■ **Fragmento del documento**:
========================================================================
Es en ese tiempo específico -que va de la certeza inminente de la caída del Tercer Reich a la derrota definitiva en mayo de 1945- cuando buena parte de la cúpula dirigencial de la Alemania nazi intenta acomodarse a la nueva etapa de posguerra en medio de un panorama social y político signado por la confusión y el aturdimiento. Lo que hoy se conoce como el Juicio de Nuremberg es algo más que las febriles jornadas en las que parte de la cúpula genocida debió responder ante las naciones triunfantes y que concluyó con la ejecución de sólo alguno de ellos; porque lo que pocos saben es que para la realización de este histórico juicio se debieron atravesar fuertes debates en el que fue necesario consensuar miradas y posiciones acerca de qué hacer con los nazis cautivos.
Quién es quién
"Ponerse a seleccionar a los criminales más importantes entre los millones de soldados y oficiales alemanes que estaban en manos aliadas, era un trabajo para acobardar a cualquiera. Durante las primeras semanas que siguieron al cese de hostilidades no se supo con exactitud quién había sido capturado y quién no. Había demasiados rumores y la colaboración entre ingleses, norteamericanos y franceses dejaba mucho que desear", relata Richard Overy en "Interrogatorios", un voluminoso trabajo editado por Tusquets, en el que además de analizarse los prolegómenos al histórico juicio se lee la transcripción de los interrogatorios a los que fueron sometidos los principales jerarcas.
¿A quién, de todos los cautivos, considerar criminal de guerra, a cuántos enjuiciar, a quiénes exculpar, en qué lengua hacerlo, dónde alojar a los criminales, qué dar a conocer al mundo y qué no, qué hacer con aquellos que sin haber formado parte directa del exterminio colaboraron con él, cómo consensuar criterios jurídicos teniendo en cuenta que no era una sola nación la que oficiaría como parte acusadora? Son éstas solo algunas de las preguntas sobre las que hubo que generar consenso y sobre las que se produjeron fuertes debates entre ingleses, norteamericanos y rusos quienes tenían, cada uno de ellos, no solo fuertes razones para no dejar impunes los crímenes cometidos sino además ideas diferentes acerca de cómo llevar adelante los juicios.
Tanto Stalin como Truman y Churchill coincidían en la necesidad de conformar un tribunal para juzgarlos, sin embargo Churchill era el que más insistía en proceder de manera sumarísima y expeditiva "Churchill no dejó de decir en los últimos meses de la guerra que su mayor deseo era que los dirigentes alemanes detenidos, tanto jefes del partido nazi como militares y políticos, fueran identificados de forma concluyente por algún militar local y fusilados en menos de seis horas", señala Overy.
========================================================================
■ **Las tareas**:
a) En el texto sobre el Juicio de Nuremberg, ¿qué editorial publicó "Interrogatorios", de Richard Overy?
b) Por favor, continúa el texto sobre el Juicio de Nuremberg a partir de su última oración.
========================================================================
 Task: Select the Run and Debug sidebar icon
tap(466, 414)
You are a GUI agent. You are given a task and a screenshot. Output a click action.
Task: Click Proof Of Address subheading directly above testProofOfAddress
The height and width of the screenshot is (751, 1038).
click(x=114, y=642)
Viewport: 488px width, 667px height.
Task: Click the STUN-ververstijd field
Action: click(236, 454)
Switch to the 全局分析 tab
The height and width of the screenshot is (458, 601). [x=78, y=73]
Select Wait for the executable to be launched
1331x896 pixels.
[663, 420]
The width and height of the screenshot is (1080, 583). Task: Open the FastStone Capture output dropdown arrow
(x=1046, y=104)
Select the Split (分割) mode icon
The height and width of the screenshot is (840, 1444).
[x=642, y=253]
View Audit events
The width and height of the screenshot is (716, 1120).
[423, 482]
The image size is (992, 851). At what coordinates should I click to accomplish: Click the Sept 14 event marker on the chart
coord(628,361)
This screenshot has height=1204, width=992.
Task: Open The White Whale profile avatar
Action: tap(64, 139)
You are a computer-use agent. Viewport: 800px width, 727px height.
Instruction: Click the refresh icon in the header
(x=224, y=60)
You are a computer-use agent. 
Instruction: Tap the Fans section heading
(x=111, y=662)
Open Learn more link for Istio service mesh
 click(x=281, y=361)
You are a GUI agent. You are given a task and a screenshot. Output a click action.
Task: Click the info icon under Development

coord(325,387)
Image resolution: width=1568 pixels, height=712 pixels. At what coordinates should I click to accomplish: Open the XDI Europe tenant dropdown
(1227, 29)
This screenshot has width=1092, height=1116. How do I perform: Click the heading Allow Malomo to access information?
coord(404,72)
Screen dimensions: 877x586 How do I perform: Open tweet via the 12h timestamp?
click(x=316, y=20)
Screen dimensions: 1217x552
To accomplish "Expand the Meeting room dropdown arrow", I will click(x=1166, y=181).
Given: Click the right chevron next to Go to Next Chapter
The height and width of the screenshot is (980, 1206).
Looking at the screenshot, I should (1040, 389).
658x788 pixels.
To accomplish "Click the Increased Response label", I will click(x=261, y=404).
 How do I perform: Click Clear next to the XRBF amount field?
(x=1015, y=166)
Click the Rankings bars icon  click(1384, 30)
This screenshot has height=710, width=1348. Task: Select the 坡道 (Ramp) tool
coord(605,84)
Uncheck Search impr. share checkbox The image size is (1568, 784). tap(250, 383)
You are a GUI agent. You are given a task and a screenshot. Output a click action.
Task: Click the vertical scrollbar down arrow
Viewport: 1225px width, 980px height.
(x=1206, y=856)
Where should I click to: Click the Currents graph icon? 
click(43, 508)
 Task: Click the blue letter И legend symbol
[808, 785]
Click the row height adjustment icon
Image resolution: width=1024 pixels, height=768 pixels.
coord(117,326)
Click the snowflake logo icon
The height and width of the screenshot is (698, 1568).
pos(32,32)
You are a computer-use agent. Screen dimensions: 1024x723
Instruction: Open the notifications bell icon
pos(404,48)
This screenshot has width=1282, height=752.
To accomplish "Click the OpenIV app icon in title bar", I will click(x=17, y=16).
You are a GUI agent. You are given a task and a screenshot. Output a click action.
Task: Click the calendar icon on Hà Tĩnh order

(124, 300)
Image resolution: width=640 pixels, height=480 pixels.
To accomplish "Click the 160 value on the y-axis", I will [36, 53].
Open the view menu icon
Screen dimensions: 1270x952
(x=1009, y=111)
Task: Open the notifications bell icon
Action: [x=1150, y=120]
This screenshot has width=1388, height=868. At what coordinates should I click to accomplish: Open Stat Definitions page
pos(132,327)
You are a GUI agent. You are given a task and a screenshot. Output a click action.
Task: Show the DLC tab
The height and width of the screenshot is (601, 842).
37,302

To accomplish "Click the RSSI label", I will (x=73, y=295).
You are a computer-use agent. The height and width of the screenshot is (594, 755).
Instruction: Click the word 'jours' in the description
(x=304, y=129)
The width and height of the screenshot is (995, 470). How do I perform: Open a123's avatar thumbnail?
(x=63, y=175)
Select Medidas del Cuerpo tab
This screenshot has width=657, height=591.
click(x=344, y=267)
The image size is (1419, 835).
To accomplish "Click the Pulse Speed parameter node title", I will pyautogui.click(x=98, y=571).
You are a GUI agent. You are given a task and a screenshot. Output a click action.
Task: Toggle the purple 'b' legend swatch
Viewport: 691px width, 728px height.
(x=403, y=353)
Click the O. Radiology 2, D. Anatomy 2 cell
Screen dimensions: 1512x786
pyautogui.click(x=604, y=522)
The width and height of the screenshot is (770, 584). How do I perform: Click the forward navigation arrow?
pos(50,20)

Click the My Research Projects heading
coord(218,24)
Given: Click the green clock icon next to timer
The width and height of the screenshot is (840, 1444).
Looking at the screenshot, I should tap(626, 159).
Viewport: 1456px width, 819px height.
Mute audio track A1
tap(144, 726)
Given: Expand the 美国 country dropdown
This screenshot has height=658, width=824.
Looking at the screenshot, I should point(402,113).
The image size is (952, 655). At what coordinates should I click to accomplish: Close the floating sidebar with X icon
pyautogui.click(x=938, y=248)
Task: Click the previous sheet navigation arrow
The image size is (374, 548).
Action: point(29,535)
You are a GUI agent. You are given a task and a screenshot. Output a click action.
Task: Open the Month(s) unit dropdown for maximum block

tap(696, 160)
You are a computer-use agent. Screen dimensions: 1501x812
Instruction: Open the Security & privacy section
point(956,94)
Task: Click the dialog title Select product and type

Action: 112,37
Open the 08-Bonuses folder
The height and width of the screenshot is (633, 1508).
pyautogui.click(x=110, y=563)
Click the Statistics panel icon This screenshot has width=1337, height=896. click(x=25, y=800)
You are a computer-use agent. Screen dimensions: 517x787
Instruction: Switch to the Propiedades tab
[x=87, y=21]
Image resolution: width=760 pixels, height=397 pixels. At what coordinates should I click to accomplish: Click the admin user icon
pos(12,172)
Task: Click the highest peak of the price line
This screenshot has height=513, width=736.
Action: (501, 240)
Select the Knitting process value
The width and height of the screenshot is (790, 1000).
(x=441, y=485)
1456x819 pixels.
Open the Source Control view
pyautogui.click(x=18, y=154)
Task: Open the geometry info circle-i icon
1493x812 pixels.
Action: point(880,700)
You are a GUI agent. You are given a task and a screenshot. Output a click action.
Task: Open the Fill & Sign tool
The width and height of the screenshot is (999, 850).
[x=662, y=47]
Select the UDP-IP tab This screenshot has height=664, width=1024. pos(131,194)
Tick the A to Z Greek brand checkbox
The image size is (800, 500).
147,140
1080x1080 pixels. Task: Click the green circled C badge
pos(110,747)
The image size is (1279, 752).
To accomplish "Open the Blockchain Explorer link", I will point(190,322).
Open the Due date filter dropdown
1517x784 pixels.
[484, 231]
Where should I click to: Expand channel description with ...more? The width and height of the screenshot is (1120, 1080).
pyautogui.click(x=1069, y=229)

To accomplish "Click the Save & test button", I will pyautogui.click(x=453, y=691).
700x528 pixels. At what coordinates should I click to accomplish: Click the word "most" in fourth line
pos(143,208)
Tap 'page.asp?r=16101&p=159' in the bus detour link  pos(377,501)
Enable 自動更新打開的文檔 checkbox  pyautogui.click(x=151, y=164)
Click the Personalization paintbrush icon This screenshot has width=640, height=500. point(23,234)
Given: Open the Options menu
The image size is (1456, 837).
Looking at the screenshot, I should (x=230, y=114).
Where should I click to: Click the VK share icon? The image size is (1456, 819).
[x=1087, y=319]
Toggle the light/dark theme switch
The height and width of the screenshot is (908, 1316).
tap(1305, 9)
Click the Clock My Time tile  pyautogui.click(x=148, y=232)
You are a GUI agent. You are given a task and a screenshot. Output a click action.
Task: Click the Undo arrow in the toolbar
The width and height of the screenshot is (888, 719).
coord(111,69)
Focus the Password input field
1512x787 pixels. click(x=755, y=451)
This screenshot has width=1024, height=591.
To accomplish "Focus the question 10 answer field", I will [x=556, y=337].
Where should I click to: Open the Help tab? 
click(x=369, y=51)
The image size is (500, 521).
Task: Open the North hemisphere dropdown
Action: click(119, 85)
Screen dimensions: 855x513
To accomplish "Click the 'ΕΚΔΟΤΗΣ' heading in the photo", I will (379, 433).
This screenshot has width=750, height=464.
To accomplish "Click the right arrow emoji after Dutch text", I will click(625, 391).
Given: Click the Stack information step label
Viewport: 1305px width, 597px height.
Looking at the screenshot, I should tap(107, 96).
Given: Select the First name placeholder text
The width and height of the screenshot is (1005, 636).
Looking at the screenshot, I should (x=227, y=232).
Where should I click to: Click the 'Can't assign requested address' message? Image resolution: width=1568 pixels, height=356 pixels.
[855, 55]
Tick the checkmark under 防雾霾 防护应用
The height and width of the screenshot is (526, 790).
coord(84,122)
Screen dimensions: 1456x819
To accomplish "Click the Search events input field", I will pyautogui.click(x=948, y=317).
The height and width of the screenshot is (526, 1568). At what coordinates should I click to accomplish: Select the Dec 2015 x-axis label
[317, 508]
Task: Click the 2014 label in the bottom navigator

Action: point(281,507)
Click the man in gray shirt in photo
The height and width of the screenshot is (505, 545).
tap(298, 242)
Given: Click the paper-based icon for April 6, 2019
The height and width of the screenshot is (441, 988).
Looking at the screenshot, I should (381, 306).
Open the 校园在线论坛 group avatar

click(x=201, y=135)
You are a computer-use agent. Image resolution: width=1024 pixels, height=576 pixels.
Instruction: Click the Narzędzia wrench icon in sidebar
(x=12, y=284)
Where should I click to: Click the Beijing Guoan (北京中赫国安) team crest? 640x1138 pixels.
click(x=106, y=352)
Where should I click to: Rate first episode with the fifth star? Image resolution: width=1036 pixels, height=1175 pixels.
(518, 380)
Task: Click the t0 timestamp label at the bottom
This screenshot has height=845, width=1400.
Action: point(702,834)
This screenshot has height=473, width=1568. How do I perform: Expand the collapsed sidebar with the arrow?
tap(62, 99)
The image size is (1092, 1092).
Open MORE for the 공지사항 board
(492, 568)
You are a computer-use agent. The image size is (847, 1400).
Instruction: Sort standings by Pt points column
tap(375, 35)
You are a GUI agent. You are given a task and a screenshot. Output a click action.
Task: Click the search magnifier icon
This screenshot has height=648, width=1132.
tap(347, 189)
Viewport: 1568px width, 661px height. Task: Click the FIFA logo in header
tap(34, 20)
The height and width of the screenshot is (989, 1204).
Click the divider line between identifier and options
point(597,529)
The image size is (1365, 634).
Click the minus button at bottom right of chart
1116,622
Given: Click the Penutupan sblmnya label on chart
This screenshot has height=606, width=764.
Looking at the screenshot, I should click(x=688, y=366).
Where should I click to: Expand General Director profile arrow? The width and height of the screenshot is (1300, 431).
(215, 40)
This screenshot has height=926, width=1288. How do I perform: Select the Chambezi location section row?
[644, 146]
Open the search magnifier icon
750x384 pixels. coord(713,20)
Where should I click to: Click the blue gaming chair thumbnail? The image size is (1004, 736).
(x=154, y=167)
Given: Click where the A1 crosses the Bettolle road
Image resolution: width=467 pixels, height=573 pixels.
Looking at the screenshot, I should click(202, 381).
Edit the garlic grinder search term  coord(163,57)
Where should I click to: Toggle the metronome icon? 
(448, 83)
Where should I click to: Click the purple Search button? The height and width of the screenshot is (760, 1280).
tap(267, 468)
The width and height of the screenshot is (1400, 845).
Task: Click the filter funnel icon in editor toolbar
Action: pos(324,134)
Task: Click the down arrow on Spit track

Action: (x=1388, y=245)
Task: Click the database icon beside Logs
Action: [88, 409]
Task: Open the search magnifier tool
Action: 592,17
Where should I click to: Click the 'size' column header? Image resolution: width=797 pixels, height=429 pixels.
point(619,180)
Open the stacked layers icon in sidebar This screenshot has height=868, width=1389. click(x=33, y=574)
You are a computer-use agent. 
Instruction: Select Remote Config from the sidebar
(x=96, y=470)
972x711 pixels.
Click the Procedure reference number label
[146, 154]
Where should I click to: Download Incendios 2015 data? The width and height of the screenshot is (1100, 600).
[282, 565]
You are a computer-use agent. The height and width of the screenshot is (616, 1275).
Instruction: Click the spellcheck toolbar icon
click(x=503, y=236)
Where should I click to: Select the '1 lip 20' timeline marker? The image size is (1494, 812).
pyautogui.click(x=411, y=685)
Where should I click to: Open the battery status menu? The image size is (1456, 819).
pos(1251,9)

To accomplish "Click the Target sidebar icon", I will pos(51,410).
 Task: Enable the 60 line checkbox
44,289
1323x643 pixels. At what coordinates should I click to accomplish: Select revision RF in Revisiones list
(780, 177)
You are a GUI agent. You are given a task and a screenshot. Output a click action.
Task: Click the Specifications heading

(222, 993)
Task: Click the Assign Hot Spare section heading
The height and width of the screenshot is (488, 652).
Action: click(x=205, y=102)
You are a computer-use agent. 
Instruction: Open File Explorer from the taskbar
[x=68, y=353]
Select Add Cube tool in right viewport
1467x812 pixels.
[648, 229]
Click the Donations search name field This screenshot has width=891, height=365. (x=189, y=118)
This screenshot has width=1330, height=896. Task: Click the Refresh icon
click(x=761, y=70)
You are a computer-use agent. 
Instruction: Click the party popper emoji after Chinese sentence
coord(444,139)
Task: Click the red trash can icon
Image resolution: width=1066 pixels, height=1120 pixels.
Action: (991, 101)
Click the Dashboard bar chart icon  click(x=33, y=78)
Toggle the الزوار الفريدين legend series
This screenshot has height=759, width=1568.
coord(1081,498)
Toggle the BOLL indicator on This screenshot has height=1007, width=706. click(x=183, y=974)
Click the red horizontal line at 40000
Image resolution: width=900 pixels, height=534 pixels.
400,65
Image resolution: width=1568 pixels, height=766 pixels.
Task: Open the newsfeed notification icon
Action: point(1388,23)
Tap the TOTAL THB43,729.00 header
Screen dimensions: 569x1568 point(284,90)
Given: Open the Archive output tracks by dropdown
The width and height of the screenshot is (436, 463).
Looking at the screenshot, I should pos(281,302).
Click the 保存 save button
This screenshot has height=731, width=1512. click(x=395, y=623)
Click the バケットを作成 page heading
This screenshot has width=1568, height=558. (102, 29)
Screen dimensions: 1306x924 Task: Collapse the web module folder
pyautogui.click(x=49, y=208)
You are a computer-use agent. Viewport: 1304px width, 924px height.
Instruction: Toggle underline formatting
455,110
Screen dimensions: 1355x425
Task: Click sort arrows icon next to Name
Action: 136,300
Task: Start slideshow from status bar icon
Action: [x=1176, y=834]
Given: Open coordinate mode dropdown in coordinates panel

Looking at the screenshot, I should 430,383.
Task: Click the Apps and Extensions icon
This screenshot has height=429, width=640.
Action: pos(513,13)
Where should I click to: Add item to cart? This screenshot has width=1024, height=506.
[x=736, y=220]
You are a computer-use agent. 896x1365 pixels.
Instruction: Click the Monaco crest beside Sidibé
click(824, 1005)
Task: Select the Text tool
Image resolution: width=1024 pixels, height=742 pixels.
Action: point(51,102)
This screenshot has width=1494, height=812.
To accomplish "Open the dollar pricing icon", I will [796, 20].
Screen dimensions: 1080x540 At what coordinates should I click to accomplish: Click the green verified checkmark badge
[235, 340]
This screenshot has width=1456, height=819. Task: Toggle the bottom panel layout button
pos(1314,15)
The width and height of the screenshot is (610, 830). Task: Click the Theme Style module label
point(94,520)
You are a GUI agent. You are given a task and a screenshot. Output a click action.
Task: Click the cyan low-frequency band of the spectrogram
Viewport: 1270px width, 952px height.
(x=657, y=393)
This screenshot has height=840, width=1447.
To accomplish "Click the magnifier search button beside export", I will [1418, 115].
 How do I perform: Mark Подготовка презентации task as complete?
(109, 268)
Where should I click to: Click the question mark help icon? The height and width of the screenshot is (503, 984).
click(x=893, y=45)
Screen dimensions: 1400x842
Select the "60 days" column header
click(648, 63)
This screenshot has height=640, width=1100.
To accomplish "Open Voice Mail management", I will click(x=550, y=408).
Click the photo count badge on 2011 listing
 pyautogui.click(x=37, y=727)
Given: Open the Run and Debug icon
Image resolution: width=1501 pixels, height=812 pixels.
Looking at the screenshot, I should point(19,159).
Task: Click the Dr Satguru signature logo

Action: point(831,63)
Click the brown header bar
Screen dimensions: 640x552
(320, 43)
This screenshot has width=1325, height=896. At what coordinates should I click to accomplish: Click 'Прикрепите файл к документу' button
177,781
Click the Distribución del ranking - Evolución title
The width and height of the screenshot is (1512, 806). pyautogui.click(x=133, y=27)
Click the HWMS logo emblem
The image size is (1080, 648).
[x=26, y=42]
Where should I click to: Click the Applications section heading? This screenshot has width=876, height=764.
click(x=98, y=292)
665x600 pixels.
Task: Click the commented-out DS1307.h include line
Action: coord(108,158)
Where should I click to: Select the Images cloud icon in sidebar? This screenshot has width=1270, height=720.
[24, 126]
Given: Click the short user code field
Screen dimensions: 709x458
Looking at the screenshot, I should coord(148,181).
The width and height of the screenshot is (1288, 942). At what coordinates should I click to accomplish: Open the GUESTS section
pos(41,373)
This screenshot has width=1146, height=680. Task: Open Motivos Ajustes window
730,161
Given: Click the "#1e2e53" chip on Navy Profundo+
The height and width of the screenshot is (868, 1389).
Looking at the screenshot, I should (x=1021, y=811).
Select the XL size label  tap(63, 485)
========================================================================
■ **Resultados por tarea**:
a) Tusquets.

b)
La cocina de Nuremberg
El valor superior de este libro radica en la posibilidad de enterarse sobre lo que vulgarmente se conoce como la cocina de Nuremberg. Las conductas de criminales negadores y de jueces y abogados se despliegan como en un filme macabro y hasta por momentos absurdo en el que los que hasta unos días atrás se pensaban a sí mismos como amos del mundo, toman conciencia de su condición ordinaria y vulgar: desaparecido el dominio y amparo del Tercer Reich comienzan a sentirse como una patrulla perdida en medio de una noche adversa en la que ya nadie los reconoce como aliados o benefactores de nada.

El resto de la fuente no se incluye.